BK Reader: Meet Some of the Brooklyn Activists Fighting for Justice in the Borough and Beyond

“This is the great war,” Jamell Henderson told BK Reader in front of the Brooklyn Museum. “Nobody wants to call it what it is, but we’ve been brewing for this moment for a very, very, very long time.” 

The war Henderson is referring to is what he calls the “final battle between old America and new America.”

“Old America lives by the principles of seeing Black lives as labor and property,” Henderson said. “New America believes that you and I are in the same struggle. That income inequality is not only impacting you, it’s impacted me. And we’re coming together collectively to show equality in a way that is adherent to the words of the founding fathers of this country.”

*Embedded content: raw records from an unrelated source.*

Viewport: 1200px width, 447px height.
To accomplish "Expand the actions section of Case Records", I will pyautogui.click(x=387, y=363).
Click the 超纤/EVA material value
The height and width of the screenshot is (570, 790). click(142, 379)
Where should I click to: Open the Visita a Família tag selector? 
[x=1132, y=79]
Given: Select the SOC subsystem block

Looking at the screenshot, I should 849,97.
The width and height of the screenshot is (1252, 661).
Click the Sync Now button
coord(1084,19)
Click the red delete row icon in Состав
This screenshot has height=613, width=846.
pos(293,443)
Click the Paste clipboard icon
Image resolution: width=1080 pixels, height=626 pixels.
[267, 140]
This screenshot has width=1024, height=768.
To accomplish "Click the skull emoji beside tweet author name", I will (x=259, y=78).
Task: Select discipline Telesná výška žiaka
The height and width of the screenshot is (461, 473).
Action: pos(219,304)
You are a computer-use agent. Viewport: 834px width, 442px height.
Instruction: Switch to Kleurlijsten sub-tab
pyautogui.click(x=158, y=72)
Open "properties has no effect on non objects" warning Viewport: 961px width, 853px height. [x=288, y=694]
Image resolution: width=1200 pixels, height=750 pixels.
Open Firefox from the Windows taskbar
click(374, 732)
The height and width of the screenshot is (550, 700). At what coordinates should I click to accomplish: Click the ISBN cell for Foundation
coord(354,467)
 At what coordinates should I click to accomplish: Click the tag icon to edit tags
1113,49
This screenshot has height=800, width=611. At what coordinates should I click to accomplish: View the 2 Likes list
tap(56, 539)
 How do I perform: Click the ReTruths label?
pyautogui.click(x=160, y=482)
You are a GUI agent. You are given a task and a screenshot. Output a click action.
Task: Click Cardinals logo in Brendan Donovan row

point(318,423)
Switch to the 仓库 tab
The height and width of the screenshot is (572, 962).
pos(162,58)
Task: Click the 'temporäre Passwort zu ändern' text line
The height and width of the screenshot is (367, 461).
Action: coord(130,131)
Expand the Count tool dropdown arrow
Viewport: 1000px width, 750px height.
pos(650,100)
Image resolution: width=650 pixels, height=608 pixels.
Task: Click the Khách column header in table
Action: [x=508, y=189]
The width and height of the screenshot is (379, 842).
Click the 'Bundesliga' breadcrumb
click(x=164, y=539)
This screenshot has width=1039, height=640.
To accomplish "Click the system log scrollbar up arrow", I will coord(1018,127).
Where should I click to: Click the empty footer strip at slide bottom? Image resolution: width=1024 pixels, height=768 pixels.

2020 has been defined by the pandemic, an extremely divisive president and waves of protests over racial injustice that have swept our nation. BK Reader spoke to some of the many local activists fighting for progress in Brooklyn and beyond.

Jamell Henderson

Jamell Henderson sits in front of the Brooklyn Museum
PHOTO: Jamell Henderson sits in front of the Brooklyn Museum by Kevin Limiti for BK Reader

Jamell Henderson has been a constant face at New York City protests — taking to the streets over the eviction moratoriums, CUNY and Black Lives Matter movement. Henderson has previously run for City Council and is a CUNY Rising coordinator at New York Communities for Change. He believes the number one issue facing Brooklyn is housing.

“The epicenter of Black New York right now is Brooklyn. When I look at the power of Black New Yorkers… it is those of us in Central Brooklyn. We are the final stronghold of Black New York” Henderson said. “We’ve lost Harlem.” 

“It’s not a coincidence that Crown Heights, Bed-Stuy, Flatbush, East Flatbush, all of the sudden have the things we, the Black Brooklynites, have been demanding for many years, the moment white gentrifiers move in,” Henderson said, adding newcomers weren’t to blame for benefiting from years of community advocacy, but it was an uncomfortable truth.